Around the same time, artist Dan Mazur sought to organize an ongoing forum for aspiring writers and artists in Cambridge. “We went around to all the local comics events we could find to ‘recruit’ people,” he said.
In those early years, there were only a handful of creators looking to organize and Lamb and Paroline jumped right in to the group. Soon, Boston Comics Roundtable, a weekly forum that’s been going strong since 2006, was born.
Paroline and Lamb quickly became key members of the BCR, Mazur said, which began publishing anthologies. Mazur said Paroline had the graphic design chops that the rest of the group lacked, and drew the cover for the first issue. Lamb drew the second.
Those first few months of courtship seemed uncertain to Paroline, but Lamb says he was more sure of their compatibility. Deciding on a grand gesture after a date in the North End, he made his move. One night, as they split ways on the Orange Line, Paroline heading north to Malden and Lamb going south, he decided it was the moment to make a move.
“I just had this moment of “I gotta kiss her’,” he said. “So I ran all the way underneath the tracks to the other side, getting there just as the train was pulling away.”
Despite his failed grand gesture, which Paroline only found out about years later, the pair grew closer — both personally and professionally.

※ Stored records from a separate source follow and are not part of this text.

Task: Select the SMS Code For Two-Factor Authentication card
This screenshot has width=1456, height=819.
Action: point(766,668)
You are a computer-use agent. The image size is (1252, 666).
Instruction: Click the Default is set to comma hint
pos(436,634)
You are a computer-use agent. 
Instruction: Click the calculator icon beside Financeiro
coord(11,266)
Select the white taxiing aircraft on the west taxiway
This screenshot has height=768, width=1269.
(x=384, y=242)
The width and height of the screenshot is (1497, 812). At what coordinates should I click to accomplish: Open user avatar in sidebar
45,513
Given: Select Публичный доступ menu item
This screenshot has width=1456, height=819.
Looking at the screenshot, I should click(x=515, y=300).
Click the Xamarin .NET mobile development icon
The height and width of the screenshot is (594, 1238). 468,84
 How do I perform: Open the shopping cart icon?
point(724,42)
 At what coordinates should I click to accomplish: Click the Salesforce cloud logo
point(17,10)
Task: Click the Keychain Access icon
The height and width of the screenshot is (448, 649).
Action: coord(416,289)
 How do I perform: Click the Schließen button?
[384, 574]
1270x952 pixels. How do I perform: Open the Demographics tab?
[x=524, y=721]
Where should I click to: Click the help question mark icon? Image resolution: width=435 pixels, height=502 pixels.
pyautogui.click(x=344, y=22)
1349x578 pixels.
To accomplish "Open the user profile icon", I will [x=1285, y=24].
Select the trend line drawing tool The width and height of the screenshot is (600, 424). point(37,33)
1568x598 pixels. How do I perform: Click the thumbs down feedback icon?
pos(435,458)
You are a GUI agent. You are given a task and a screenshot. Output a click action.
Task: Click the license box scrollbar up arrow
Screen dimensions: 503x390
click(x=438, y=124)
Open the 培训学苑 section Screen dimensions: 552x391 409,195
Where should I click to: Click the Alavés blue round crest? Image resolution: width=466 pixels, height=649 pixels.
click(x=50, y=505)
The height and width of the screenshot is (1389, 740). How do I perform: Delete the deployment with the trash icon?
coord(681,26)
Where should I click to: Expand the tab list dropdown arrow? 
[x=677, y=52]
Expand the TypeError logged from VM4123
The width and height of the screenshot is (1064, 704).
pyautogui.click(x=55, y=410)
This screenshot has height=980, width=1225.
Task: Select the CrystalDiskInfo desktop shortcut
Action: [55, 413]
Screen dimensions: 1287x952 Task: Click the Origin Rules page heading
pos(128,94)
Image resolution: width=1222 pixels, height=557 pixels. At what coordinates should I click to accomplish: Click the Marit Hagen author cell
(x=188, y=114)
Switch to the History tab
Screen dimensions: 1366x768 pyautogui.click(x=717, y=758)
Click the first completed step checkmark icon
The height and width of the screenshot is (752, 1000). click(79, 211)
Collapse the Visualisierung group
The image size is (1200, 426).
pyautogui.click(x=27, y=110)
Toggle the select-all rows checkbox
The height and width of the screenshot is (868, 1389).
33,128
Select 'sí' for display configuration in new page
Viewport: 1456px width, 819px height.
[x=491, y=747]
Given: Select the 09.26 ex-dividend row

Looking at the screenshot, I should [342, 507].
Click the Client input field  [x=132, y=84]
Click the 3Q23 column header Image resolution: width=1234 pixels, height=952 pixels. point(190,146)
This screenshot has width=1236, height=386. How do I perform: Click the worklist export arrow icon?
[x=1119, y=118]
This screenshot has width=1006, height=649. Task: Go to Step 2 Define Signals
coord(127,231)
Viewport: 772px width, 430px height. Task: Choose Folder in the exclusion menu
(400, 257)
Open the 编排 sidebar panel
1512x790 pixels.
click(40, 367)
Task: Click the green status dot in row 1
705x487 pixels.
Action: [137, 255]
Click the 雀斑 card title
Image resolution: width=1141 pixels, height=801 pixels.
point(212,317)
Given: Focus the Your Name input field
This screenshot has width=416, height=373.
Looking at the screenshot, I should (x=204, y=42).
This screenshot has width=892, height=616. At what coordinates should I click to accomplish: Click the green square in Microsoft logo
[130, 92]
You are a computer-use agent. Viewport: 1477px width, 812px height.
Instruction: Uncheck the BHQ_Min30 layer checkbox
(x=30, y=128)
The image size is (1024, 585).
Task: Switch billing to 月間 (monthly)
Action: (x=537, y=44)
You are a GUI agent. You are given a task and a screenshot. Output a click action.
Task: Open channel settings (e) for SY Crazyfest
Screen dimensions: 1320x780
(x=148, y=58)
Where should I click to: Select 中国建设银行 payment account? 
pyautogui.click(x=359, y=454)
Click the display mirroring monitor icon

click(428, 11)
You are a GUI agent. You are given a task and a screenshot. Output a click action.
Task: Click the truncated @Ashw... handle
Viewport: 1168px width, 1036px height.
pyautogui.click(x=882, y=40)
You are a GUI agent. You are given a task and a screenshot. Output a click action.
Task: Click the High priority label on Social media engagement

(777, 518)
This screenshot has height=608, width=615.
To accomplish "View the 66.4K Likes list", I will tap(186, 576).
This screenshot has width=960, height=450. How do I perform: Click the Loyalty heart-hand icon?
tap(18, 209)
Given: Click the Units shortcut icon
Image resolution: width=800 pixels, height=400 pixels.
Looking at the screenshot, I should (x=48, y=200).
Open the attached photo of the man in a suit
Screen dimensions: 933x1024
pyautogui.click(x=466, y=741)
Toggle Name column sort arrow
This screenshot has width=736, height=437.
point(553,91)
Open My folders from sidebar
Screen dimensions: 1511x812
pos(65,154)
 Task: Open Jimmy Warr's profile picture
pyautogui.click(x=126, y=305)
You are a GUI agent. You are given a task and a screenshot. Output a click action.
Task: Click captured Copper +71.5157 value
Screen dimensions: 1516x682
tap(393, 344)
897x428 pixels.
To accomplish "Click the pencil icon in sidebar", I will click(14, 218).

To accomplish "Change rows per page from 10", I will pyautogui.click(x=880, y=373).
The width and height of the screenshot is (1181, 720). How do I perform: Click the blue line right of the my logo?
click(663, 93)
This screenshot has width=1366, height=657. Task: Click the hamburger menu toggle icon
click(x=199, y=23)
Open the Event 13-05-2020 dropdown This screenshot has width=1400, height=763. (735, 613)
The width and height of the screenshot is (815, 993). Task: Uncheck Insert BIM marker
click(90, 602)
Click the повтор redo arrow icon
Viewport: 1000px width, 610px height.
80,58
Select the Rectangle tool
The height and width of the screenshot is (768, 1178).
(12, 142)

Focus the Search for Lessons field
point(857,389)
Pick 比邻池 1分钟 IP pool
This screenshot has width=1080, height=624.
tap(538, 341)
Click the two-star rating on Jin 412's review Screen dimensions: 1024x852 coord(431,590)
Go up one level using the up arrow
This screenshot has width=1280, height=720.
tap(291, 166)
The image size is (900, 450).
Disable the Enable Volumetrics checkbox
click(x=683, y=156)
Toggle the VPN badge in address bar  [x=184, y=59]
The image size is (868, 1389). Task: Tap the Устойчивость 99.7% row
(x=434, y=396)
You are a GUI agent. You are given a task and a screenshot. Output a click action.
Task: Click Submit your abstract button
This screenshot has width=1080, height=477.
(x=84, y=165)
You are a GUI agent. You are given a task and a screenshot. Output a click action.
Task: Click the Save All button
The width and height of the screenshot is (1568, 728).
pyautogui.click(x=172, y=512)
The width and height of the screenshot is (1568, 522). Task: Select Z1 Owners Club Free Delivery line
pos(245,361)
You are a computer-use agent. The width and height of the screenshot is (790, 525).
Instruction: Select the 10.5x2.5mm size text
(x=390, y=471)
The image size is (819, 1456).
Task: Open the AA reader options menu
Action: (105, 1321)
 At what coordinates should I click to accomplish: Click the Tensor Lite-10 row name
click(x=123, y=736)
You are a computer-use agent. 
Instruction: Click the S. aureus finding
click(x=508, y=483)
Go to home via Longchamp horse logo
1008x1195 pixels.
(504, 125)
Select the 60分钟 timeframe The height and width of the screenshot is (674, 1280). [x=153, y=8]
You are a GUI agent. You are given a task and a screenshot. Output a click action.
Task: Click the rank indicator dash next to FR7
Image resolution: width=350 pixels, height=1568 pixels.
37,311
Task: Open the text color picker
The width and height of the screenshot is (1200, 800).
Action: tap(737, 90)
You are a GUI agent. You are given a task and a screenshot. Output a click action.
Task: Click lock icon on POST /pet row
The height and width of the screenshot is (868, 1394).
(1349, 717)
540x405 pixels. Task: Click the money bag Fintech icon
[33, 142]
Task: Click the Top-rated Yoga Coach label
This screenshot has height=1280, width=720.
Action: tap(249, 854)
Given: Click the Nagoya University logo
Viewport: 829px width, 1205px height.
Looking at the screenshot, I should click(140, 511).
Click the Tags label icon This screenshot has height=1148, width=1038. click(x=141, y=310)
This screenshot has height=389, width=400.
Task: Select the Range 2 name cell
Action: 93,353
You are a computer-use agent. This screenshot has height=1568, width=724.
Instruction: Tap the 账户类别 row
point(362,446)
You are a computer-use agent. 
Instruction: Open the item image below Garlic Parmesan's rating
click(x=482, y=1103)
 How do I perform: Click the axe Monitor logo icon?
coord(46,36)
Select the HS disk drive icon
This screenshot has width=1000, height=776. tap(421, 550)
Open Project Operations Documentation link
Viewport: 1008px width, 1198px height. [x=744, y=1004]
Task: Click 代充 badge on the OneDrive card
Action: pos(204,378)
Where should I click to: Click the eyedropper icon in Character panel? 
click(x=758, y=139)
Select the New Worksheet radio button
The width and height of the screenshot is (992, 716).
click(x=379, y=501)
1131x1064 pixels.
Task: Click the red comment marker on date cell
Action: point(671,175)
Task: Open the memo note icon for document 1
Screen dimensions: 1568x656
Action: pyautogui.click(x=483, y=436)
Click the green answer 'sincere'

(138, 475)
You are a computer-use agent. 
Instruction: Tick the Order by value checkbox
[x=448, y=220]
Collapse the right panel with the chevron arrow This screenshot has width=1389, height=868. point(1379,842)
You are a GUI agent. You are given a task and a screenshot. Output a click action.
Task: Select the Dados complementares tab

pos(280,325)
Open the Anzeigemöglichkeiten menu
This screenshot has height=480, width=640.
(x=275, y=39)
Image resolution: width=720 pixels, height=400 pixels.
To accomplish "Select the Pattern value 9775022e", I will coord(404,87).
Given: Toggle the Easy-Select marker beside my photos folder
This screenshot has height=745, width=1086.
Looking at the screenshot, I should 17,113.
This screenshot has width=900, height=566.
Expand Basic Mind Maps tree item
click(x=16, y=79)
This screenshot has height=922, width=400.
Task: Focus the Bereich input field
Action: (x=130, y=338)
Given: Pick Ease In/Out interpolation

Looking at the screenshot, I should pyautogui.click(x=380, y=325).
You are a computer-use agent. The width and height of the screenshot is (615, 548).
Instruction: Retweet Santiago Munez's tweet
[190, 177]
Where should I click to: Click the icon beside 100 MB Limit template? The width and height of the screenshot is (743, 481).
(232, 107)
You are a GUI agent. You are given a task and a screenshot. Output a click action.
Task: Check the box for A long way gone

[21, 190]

Lamb and Paroline’s creative trajectory runs inherently parallel to their romantic relationship. A love of comics is what initially drew them together and their creative milestones serve also as markers to their evolution as a couple.
In the infancy of their relationship, the two secretly dated — treading lightly. As their personal connection covertly blossomed, they collaborated publicly. The BCR provided Lamb and Paroline an opportunity to collaborate on ideas together. In one instance, the pair plotted and drew a story called “Fish Wives,” of a town of women who carry their sleeping husbands out to their awaiting fishing boats.
By 2010, Paroline and Lamb had been dating for a few years and had gone public. They became engaged that year. Their engagement even further solidified their professional partnership as they took turns lettering, plotting, coloring and illustrating on projects.
Both worked for Kaboom studios and had worked on syndicated comics like “Ice Age” and “Muppets” but then came a mutual dream: they secured spots illustrating for “Adventure Time.”
The cartoon — featuring characters like Finn the Human, Jake the Dog and an ethereal cast of characters in the land of Ooo — had become an instant hit, gaining the respect of indie-minded adults and literal children.
“The show really fostered creative freedom,” Lamb said. “It’s silly and weird and scary and cute, but most of all it has a solid emotional core.”
The couple wed on the anniversary of the day they met in March at the Winchester Photography Museum, surrounded by friends, family and a Unitarian minister who dispensed wisdom from Yoda.
Bogged down with work on "Adventure Time," Lamb and Paroline were so busy they never asked for time off to get married in 2011. The series had just started and Paroline said they simply didn’t think of it. Their editor had planned for it and gave them a month off without even asking.
Over the next several years, Lamb and Paroline worked tirelessly, creating comics with story-lines from writer Ryan North and in the process growing creatively and as a couple.
“It’s great because you’re talking out these ideas, acting them out and working with someone who’s in the same head-space,” Paroline said. “It’s stressful to do this job but if you've got the right person there, and they can make you laugh, that’s all you need.”
While the couple’s internal run on "Adventure Time" ended in 2014, they have continued to work on covers for the series, additional mini series and even returned for the final issue this year, again working with North. For both Lamb and Paroline, it was a reminder of how things started out years ago and how far they’ve come.
The 9th annual Massachusetts Independent Comics Expo, MICE, will be held on Oct. 20 and 21 at Lesley University in Porter Square. The event is free to attend.